# Returning to the hobby



## bettaforu (Sep 6, 2009)

I am returning to the Shrimp hobby after a couple of years away. I am going
to bring in some Fancy Red Tigers, Sunset Tigers, maybe a few different types that are not here yet to see if I can breed them.

Will be covering the Western area of Ontario...Burlington, Hamilton, Guelph, and Miss. 

Should be exciting, Ive missed it.


----------



## Harry Muscle (Mar 21, 2007)

Awesome ... we need more in the West end.

Harry


----------



## planter (Jun 9, 2008)

Welcome back


----------



## bettaforu (Sep 6, 2009)

Im going to try these out for starters...had them before but lost them due to the move to other city.


----------



## Splak (May 1, 2013)

welcome back! If you get your fancy reds going and eventually have some for sale let me know! I had about 15 from Flip Aquatics at one point that I ordered to a PO box and snuck over the border .... but something wiped out that tank before I had enough to start moving the colony to other tanks


----------



## bettaforu (Sep 6, 2009)

Thanks guys.
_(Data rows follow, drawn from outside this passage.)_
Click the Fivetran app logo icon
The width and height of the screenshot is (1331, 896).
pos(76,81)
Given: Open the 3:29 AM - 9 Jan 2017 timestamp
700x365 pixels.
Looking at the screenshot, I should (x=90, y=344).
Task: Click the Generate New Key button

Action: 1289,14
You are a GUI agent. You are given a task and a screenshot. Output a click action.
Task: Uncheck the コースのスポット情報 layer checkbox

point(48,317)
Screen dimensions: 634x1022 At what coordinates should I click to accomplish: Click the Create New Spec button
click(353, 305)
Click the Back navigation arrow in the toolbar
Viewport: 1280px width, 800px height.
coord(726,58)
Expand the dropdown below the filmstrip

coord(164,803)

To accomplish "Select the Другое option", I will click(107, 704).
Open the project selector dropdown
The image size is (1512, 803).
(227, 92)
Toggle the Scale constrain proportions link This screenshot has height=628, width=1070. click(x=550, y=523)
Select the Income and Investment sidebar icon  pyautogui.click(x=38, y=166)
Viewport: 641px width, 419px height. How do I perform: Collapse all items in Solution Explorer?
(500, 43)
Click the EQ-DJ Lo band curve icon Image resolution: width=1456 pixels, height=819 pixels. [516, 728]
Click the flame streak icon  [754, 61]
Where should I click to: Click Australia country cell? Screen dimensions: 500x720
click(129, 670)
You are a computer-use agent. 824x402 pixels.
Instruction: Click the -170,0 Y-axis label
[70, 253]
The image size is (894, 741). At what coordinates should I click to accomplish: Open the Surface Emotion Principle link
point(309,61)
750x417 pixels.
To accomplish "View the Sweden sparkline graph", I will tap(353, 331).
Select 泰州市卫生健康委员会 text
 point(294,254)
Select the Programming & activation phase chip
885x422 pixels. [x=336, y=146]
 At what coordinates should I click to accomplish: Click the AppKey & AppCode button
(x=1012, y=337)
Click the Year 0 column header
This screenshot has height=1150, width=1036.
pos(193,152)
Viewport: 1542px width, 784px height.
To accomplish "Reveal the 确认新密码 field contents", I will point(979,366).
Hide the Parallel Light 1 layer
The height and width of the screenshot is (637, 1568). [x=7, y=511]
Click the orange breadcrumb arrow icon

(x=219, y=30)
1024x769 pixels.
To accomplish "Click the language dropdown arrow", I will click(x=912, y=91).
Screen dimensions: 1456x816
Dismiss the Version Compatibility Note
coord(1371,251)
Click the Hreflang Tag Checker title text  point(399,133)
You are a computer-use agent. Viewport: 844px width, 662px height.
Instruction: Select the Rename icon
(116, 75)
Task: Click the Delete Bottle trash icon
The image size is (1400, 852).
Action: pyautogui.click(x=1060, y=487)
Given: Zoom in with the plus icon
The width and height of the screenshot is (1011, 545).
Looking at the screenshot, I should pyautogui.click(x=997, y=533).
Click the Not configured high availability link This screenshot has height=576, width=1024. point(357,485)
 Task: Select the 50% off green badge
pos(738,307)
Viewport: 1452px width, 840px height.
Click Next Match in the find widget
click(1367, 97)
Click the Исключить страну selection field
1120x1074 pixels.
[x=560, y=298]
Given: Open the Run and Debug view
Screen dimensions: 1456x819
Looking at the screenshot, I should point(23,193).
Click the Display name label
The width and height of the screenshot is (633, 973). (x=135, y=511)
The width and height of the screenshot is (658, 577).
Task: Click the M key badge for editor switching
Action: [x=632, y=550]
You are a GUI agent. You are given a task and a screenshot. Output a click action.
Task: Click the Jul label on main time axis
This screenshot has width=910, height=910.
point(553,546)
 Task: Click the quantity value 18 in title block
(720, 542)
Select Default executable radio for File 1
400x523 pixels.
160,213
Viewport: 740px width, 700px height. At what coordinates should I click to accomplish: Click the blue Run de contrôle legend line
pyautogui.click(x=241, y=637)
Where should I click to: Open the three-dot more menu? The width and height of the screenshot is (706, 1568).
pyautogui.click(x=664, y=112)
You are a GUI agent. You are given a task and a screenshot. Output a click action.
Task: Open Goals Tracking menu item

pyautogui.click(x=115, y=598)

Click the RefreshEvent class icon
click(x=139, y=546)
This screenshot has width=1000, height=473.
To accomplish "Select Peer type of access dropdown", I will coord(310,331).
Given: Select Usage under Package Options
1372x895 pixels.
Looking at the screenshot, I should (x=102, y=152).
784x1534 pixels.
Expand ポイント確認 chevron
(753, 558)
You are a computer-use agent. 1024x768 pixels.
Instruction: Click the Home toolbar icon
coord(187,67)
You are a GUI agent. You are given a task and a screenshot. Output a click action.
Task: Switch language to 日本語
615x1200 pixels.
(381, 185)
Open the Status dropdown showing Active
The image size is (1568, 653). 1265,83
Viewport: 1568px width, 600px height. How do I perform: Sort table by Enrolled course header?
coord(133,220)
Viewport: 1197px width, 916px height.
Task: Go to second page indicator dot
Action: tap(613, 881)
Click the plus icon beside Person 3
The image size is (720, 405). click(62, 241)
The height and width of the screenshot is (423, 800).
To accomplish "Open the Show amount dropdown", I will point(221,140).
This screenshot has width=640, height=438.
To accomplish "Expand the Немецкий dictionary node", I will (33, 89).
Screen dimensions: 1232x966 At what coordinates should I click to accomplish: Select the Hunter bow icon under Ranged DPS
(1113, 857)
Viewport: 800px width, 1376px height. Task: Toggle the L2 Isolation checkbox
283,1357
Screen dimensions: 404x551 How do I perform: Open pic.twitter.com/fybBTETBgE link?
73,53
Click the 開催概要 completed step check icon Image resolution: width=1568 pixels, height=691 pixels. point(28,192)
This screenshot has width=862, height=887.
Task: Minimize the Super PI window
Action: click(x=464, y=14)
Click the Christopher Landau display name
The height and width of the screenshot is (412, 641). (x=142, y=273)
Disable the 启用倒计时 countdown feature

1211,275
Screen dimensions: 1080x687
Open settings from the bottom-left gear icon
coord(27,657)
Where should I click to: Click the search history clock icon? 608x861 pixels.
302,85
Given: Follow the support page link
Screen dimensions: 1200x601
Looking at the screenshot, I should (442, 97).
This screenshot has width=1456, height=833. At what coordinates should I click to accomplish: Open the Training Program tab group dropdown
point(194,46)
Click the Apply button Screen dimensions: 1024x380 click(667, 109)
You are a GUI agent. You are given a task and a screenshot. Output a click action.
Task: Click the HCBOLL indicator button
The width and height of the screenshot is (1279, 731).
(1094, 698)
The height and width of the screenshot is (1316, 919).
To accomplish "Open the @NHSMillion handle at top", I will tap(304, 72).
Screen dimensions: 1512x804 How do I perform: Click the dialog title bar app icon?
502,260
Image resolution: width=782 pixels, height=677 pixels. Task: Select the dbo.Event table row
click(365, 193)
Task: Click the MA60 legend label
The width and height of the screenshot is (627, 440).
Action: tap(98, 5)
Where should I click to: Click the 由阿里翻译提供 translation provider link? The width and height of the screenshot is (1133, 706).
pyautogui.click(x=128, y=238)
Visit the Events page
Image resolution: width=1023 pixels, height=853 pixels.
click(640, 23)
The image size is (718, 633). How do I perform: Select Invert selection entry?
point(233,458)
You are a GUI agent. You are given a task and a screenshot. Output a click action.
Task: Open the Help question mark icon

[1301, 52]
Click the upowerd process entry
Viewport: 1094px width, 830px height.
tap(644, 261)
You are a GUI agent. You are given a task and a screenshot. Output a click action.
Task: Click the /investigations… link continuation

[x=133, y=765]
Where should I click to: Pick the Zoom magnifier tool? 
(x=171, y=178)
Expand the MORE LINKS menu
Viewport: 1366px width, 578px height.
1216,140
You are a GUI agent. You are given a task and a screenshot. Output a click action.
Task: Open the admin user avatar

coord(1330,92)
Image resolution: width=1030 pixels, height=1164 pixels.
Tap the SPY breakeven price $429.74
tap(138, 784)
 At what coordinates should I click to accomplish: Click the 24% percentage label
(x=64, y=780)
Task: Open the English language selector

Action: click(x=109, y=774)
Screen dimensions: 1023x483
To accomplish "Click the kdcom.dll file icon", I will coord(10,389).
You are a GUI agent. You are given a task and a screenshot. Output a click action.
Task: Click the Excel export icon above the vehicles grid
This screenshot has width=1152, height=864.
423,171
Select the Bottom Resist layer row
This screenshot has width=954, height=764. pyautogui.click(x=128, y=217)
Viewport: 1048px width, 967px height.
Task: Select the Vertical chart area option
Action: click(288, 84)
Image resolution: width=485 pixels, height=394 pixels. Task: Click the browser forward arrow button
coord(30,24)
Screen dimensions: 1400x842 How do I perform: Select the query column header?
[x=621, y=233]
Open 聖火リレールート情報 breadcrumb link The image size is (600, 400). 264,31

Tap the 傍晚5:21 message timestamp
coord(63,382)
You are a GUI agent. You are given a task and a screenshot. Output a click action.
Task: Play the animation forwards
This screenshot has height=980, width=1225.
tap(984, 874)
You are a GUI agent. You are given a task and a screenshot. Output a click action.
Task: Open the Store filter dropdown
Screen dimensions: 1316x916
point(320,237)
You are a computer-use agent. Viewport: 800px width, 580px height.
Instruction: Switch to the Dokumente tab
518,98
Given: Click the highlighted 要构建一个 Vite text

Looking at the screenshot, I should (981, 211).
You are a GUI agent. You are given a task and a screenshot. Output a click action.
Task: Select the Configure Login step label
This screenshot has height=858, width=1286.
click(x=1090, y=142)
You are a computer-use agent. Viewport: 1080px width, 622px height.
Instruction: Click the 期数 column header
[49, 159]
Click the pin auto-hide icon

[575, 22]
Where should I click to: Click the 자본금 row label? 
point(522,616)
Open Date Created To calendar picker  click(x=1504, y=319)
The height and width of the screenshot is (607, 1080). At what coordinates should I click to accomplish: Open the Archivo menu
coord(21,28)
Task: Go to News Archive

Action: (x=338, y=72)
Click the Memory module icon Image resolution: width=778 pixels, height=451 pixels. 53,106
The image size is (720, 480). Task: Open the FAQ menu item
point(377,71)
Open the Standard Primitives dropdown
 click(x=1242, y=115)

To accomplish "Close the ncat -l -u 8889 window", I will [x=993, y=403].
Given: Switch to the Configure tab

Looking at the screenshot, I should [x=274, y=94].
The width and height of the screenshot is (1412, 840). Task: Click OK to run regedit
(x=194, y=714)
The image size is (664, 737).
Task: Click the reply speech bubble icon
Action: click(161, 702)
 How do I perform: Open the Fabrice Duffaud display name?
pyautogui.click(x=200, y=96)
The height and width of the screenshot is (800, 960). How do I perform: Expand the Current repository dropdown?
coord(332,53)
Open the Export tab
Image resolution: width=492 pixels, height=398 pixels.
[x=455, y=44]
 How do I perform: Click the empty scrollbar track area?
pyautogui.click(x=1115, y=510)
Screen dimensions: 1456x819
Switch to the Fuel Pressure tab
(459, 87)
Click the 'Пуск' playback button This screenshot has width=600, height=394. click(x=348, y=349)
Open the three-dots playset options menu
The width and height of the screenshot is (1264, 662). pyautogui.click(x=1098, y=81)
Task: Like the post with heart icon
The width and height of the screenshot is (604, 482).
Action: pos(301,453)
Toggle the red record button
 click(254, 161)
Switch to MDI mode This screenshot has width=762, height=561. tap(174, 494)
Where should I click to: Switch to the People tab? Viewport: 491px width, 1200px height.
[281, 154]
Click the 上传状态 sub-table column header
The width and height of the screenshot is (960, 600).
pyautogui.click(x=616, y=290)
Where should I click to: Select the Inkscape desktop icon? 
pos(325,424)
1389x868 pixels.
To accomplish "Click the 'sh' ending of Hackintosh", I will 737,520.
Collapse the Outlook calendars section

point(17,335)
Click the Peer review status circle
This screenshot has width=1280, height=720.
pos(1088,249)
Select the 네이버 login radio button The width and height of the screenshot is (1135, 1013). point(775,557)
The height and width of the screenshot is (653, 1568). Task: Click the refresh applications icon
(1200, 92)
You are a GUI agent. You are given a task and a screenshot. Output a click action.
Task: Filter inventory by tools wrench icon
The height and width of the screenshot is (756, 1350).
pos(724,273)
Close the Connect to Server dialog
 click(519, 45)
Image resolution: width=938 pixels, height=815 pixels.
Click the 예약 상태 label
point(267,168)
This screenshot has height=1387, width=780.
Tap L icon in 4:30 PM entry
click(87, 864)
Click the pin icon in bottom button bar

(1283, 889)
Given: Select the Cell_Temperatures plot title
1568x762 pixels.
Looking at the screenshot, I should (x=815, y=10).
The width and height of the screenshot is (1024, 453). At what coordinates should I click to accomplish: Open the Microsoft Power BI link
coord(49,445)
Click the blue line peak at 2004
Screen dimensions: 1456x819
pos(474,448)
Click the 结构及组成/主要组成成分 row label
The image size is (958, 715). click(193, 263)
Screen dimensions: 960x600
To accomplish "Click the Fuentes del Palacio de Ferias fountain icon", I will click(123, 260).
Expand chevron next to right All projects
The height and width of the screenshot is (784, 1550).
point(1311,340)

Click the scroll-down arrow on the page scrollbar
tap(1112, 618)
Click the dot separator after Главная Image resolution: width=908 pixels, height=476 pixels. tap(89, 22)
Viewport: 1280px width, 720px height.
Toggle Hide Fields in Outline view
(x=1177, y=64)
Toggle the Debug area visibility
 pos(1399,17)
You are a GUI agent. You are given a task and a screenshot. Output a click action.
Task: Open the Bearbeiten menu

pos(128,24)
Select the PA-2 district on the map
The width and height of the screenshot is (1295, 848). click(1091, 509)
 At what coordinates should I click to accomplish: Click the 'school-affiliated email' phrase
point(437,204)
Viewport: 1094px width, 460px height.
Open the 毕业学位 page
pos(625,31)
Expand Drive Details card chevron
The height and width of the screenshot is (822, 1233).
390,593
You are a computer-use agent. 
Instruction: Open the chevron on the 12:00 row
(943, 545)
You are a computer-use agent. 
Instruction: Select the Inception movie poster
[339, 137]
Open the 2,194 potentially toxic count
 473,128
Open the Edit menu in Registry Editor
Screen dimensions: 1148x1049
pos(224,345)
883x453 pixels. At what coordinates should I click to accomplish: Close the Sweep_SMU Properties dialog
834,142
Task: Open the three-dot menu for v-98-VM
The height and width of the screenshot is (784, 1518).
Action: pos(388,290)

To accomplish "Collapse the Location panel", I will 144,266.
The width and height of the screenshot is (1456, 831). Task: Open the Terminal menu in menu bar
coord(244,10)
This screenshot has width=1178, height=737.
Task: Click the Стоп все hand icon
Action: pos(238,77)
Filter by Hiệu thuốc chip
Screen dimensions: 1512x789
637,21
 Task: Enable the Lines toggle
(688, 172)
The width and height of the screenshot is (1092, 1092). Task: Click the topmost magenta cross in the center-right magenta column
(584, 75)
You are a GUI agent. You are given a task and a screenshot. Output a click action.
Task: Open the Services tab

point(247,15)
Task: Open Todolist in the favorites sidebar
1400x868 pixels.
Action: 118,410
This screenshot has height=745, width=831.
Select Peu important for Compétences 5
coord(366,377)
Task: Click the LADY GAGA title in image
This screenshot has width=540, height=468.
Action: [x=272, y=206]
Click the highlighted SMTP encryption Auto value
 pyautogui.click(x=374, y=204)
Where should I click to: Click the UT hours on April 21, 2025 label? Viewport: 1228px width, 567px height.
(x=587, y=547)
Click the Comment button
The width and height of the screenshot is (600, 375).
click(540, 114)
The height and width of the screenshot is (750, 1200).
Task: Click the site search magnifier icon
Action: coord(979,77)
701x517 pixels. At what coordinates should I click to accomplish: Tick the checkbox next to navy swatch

I was thinking I could probably host a Shrimp meeting in my Condo party room too. Get some of the remaining shrimp people in the West here back into the fold.

I have a contact now in the US that I can get some top quality Shrimps from
and will look into bringing in what people are looking for. So if anyone is looking for something specific let me know.

Im going to try to provide a better quality of Shrimp from Breeders in the US and not the Indonesian culls that have been coming in recently.

Let me know what you are looking for and I will try to find it for you at a reasonable price.

Just starting this so bear with me on timetable, Im setting up the tanks now so within the month of April should be ready to rock and roll.

SHRIMPS R US


----------